- Work instruction A: According to the text on Southeastern national parks, how far west of Key West do the Dry Tortugas lie?
- Work instruction B: Write out everything in the text on Southeastern national parks from "Blue Ridge Parkway –" down to "watch the road!", without changing a word.

The “low country”. Dixie. Whatever descriptors used, there is little doubt as to the rich diversity offered in the Southeastern United States. From snowy mountains to sunny islands, from food to unique language and culture, the Southeast shows itself off very genteelly and with historic southern charm and hospitality.
– Hot Springs, AR
Water. That’s what attracts people to Hot Springs. People have used the hot springs here for more than two hundred years to treat illnesses and to relax. Both rich and poor came for the baths, and a town built up around the Hot Springs Reservation to accommodate them. Together nicknamed “The American Spa,” Hot Springs National Park today surrounds the north end of the city of Hot Springs, Arkansas….
Central High School National Historic Site – Little Rock, AR
On the morning of September 23, 1957, nine African-American teenagers stood up to an angry crowd protesting integration in front of Little Rock’s Central High as they entered the school for the first time. This event, broadcast around the world, made Little Rock the site of the first important test of the U.S. Supreme Court’s historic Brown v. Board of Education of Topeka decision.
Jean Lafitte National Historical Park and Preserve – New Orleans, LA
South Louisiana: Alligators. Bayous. Music with a beat that just won’t stop. Food you’ll never forget. And the Mississippi River rolling along through it all. Experience it at Jean Lafitte National Historical Park and Preserve.
Poverty Point National Monument – Epps, LA
Located in northeastern Louisiana, Poverty Point commemorates a culture that thrived during the first and second millennia B.C. This site, which contains some of the largest prehistoric earth works in North America, is managed by the state of Louisiana.
Gulf Islands National Seashore – Gulf Breeze, Florida and Ocean Springs, Mississippi, FL, MS
Beautiful beaches, historic forts, and recreational opportunities are plentiful. Open year-round, the Seashore is in Mississippi and Florida.
Ridge upon ridge of forest straddles the border between North Carolina and Tennessee in Great Smoky Mountains National Park. World-renowned for its diversity of plant and animal life, the beauty of its ancient mountains, and the quality of its remnants of Southern Appalachian mountain culture, this is America’s most visited national park. Celebrate the park’s 75th Anniversary in 2009.
Blue Ridge Parkway – Blue Ridge Mountains of Virginia and North Carolina, NC,VA
A drive down the Blue Ridge Parkway is slow-paced and relaxing. Almost any overlook or trail will reveal much of the natural and cultural history here. Explore the many communities along the route that make our region so special. Enjoy the view, but watch the road!
Andersonville National Historic Site – Andersonville, GA
From the Revolutionary War to Operation Iraqi Freedom, American prisoners of war have endured untold hardships and shown tremendous courage. Andersonville NHS commemorates the sacrifices of these brave Americans through exhibits in the National Prisoner of War Museum; preserves the site of Camp Sumter (Andersonville prison); and manages Andersonville National Cemetery.
Dry Tortugas National Park – Key West, FL
Almost 70 miles (112.9 km) west of Key West lies a cluster of seven islands, composed of coral reefs and sand, called the Dry Tortugas. Along with the surrounding shoals and waters, they make up Dry Tortugas National Park. The area is known for its famous bird and marine life, its legends of pirates and sunken gold, and its military past.
De Soto National Memorial – Bradenton, FL
On a swelteringly hot day in May 1539, Spaniard Hernando de Soto splashed ashore at Tampa Bay intent on capturing the riches of La Florida by any means necessary. His army was alternately welcomed and opposed by Native American tribes throughout what is now the Southeastern United States in a four year, four thousand mile odyssey of intrigue, warfare, disease, and discovery.

- Data:
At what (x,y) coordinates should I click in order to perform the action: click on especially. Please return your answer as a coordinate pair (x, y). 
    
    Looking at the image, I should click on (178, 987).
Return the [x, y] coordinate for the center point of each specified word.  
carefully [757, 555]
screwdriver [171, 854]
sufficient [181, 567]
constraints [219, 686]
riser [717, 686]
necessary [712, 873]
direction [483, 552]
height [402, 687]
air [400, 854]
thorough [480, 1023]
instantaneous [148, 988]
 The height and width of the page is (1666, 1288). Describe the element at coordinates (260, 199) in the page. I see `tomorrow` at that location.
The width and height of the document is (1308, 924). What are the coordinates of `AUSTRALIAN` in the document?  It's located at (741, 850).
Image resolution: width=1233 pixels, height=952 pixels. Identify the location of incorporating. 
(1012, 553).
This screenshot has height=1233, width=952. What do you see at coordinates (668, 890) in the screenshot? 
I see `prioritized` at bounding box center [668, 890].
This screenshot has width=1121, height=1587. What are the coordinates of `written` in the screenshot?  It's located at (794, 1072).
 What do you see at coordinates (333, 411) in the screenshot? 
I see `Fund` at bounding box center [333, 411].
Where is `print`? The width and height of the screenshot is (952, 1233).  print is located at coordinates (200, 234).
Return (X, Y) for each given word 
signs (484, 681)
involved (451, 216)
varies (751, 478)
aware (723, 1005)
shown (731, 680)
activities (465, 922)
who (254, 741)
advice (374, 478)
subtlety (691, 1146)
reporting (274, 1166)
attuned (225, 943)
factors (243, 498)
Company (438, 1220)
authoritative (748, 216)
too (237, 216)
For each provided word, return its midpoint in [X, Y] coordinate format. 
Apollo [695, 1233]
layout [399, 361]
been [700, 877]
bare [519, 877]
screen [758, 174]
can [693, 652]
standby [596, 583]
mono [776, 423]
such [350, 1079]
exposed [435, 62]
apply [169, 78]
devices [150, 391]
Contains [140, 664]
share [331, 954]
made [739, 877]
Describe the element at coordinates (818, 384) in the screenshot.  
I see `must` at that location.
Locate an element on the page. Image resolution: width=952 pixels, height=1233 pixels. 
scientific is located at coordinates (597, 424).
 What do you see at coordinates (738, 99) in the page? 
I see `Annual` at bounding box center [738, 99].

- Output A: Almost 70 miles (112.9 km)

- Output B:
Blue Ridge Parkway – Blue Ridge Mountains of Virginia and North Carolina, NC,VA
A drive down the Blue Ridge Parkway is slow-paced and relaxing. Almost any overlook or trail will reveal much of the natural and cultural history here. Explore the many communities along the route that make our region so special. Enjoy the view, but watch the road!